Il caso del quindicenne romano, ma la famiglia è necessaria?

Ieri mi è arrivata una news che mi ha particolarmente colpito. Un quindicenne romano, dopo aver ucciso i genitori ha minacciato di togliersi la vita. Sembra un nuovo caso di malessere familiare, sennonché, l’adolescente soffre da tempo di depressione, e solo per la bravura di un agente di polizia si è riusciti a farlo desistere dall’insano gesto. E’ troppo presto per trarre conclusioni, ma ancora una volta vengono in luce i problemi profondi dell’istituzione familiare. E’ in essa che si forma l’individuo, è in essa che si sviluppano i futuri comportamenti sociali, e spesso le tragedie si consumano al suo interno. Non sempre è così, cioè non sempre i problemi rimangono al suo interno, spesso l’individuo leso da un ambiente familiare apparentemente sano, una volta adulto crea problemi nel sociale.  Ecco perché è necessario un monitoraggio preventivo dell’ambiente familiare senza scadere nella prevaricazione e nella violazione della privacy. Ciò che non deve accadere, invece, è l’istigazione all’ipocrisia, cioè a tenere in piedi la famiglia anche quando non è più sana, e non rappresenta più un rifugio ed un luogo educativo d’eccellenza. Non è la costituzione familiare il collante sociale, ma la qualità dei rapporti che il bambino e l’adolescente costruiscono nei primi anni di vita, e non sempre la famiglia è la migliore deputata a questo scopo.

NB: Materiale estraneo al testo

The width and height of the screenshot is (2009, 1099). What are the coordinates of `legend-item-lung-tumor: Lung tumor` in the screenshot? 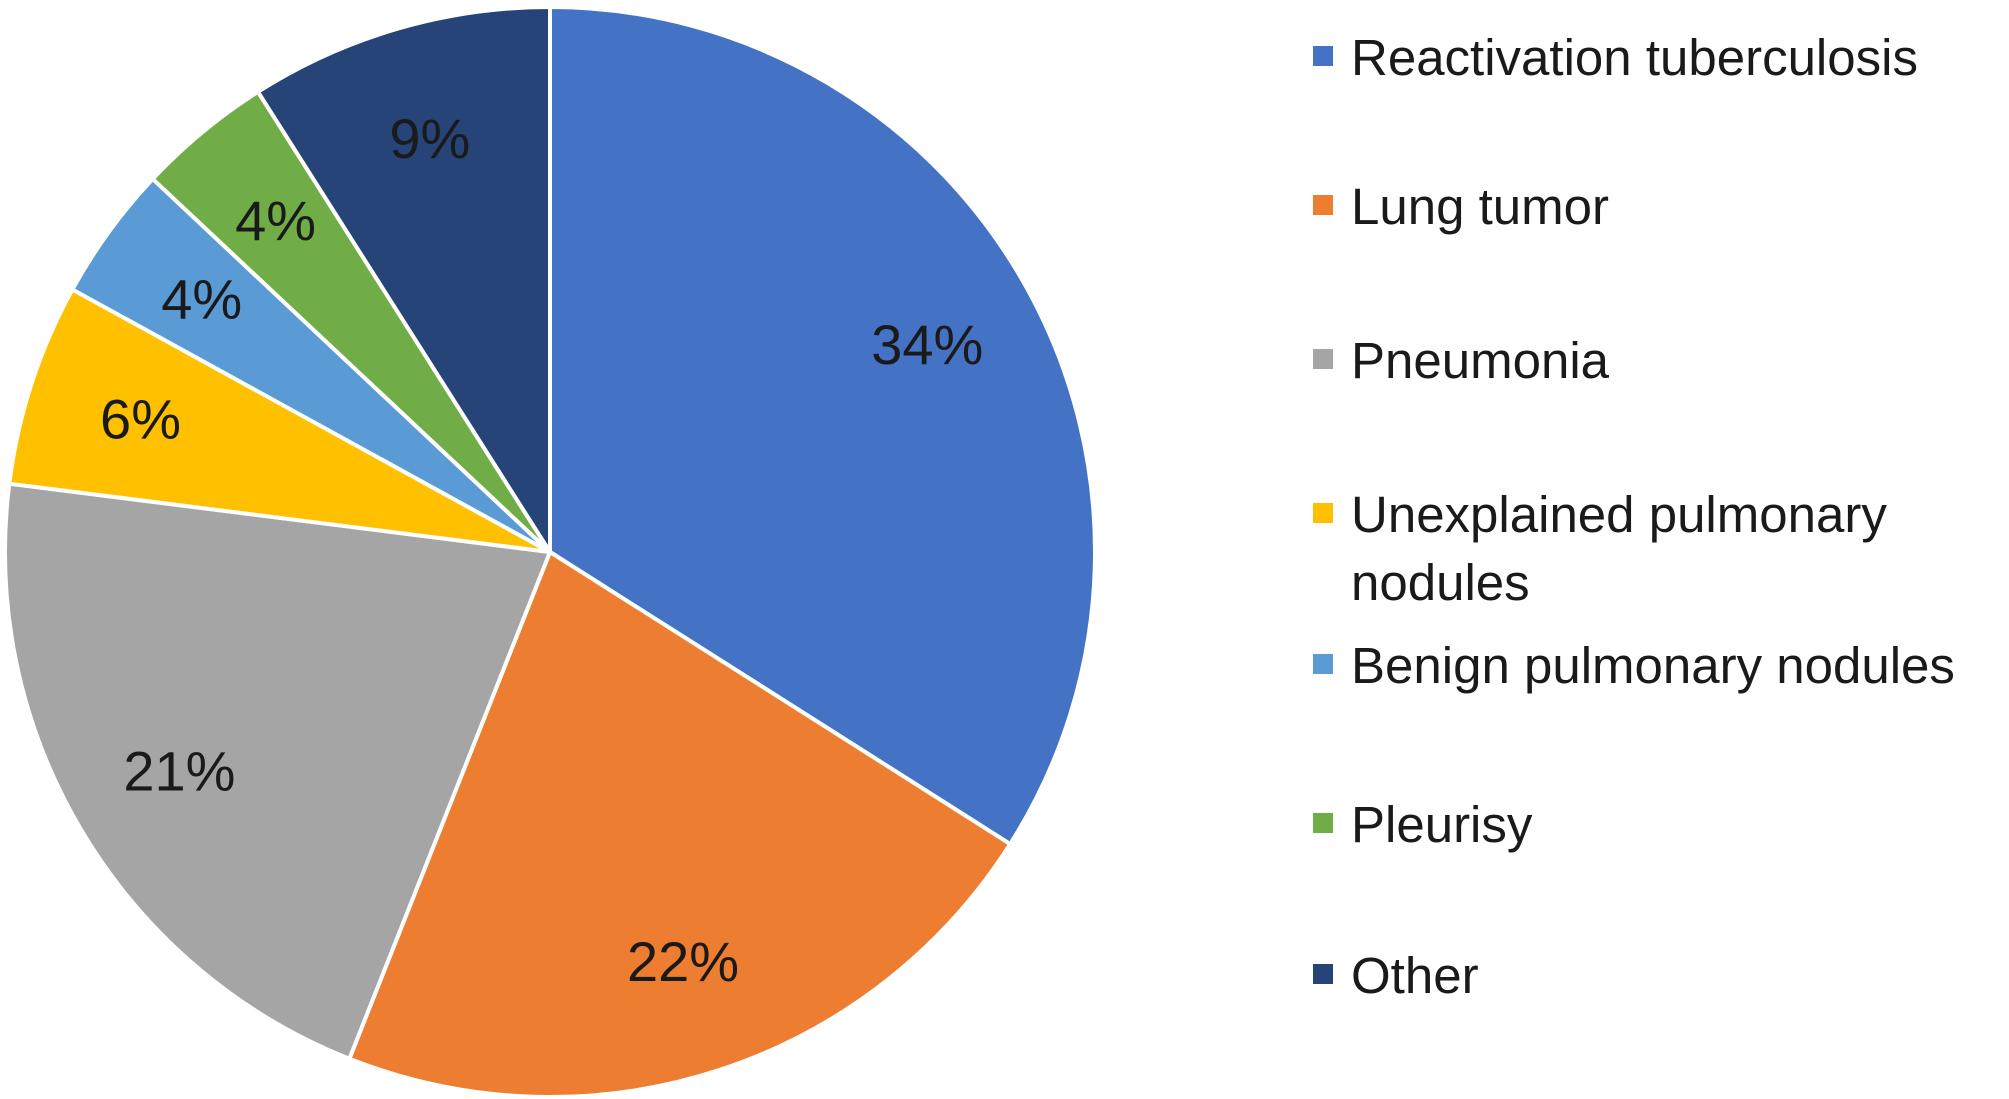 It's located at (1652, 207).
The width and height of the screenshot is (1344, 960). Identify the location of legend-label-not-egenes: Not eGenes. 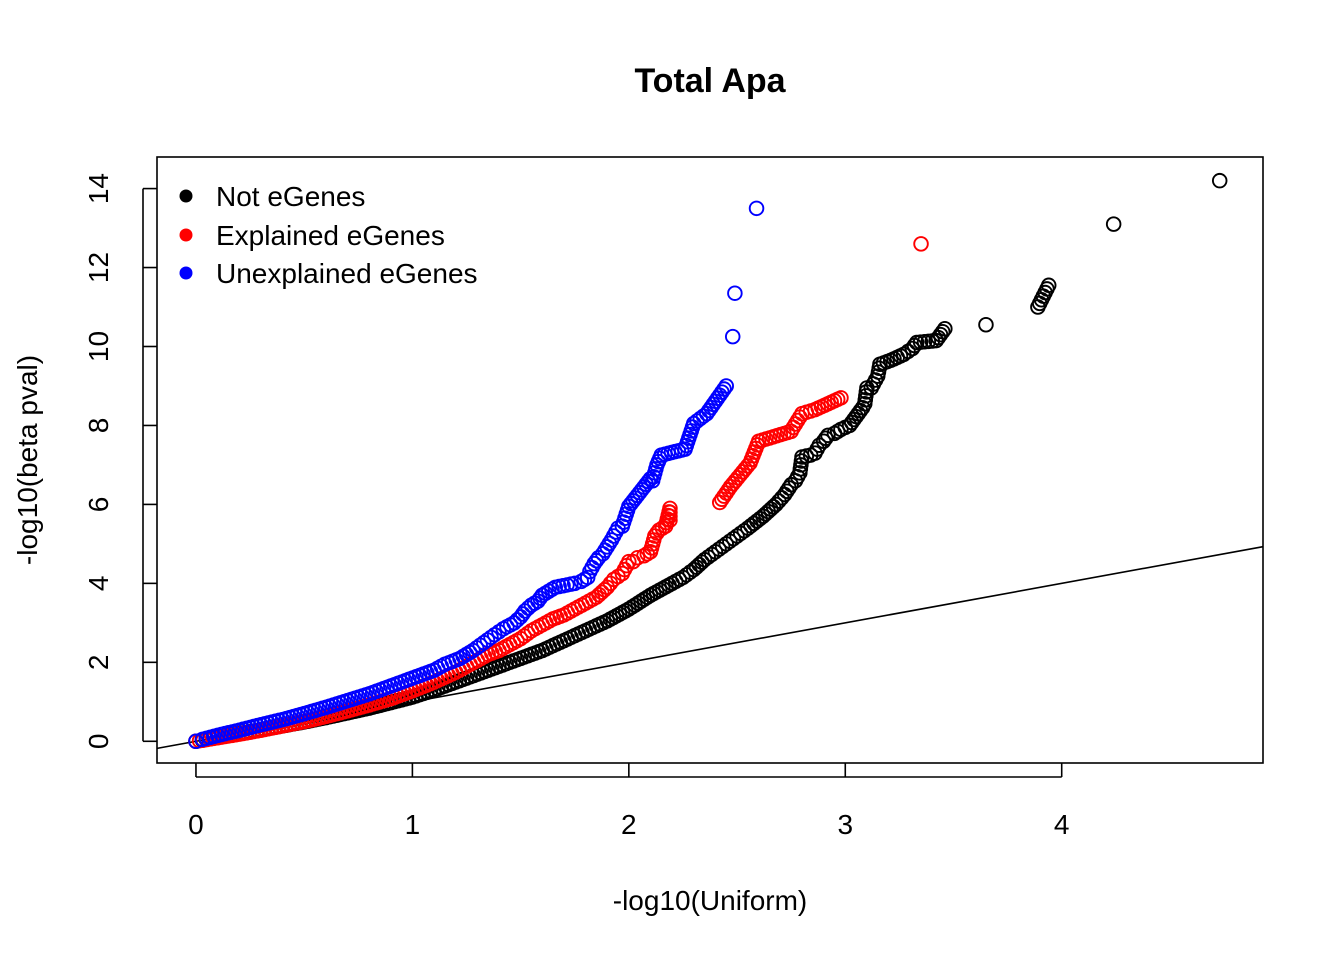
(290, 196).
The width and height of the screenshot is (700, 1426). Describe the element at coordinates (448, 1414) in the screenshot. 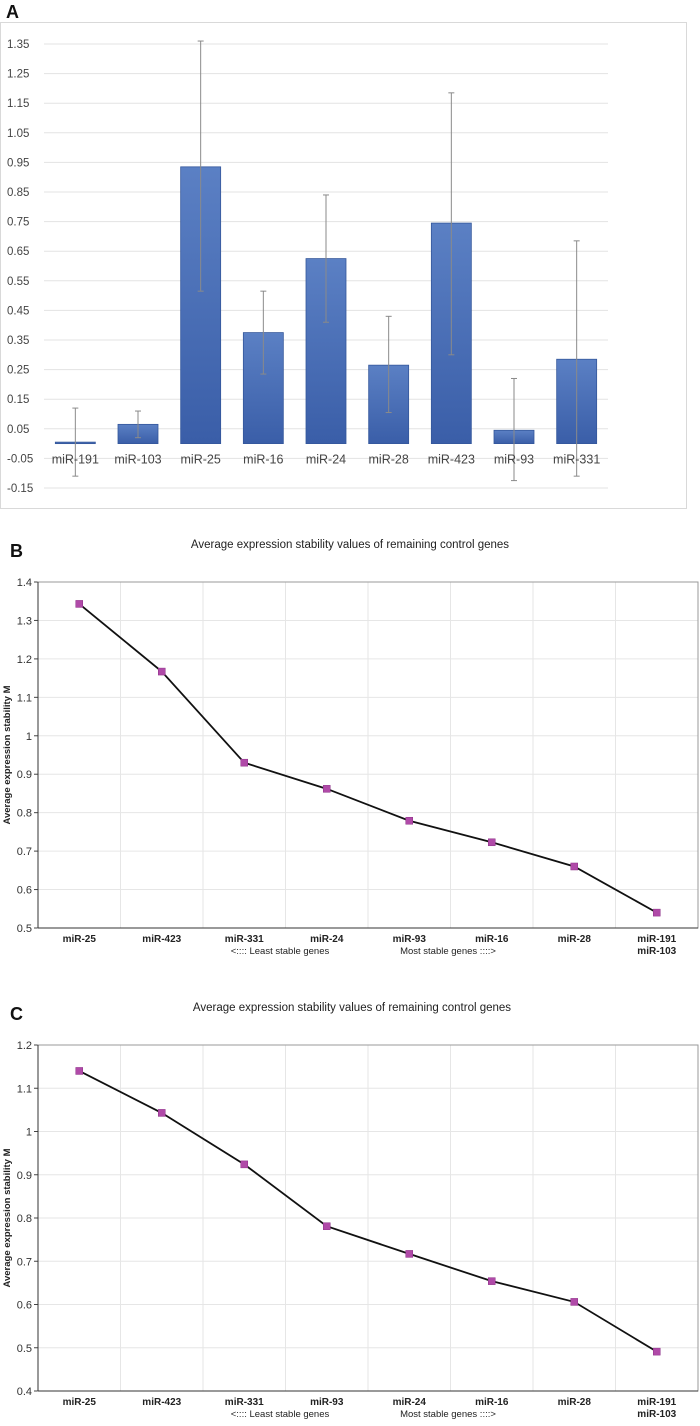

I see `most-stable-label-c: Most stable genes ::::>` at that location.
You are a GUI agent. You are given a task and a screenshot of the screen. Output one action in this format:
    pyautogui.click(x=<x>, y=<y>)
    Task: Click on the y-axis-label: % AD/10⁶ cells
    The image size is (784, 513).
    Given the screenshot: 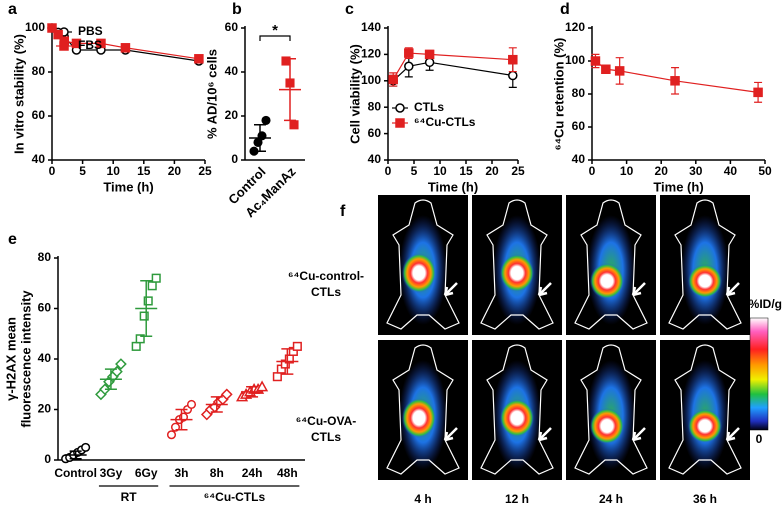 What is the action you would take?
    pyautogui.click(x=212, y=94)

In altre parole, non credo che la famiglia sia intoccabile, ed è giunto il momento che il suo "mito" venga ridimensionato e venga attribuita la priorità all’individuo come singolo.

2 commenti su “

  1. utente anonimo

    domanda come è possibile che una famiglia ed un personaggio simile possedessero un'arma?
    altro che america il far west sta proprio qui, leggi da azzeccagarbugli che no servono a niente ma solamente a disarmare (in tutti i sensi)il cittadino onesto.
    ai tempi miei questo non succedeva.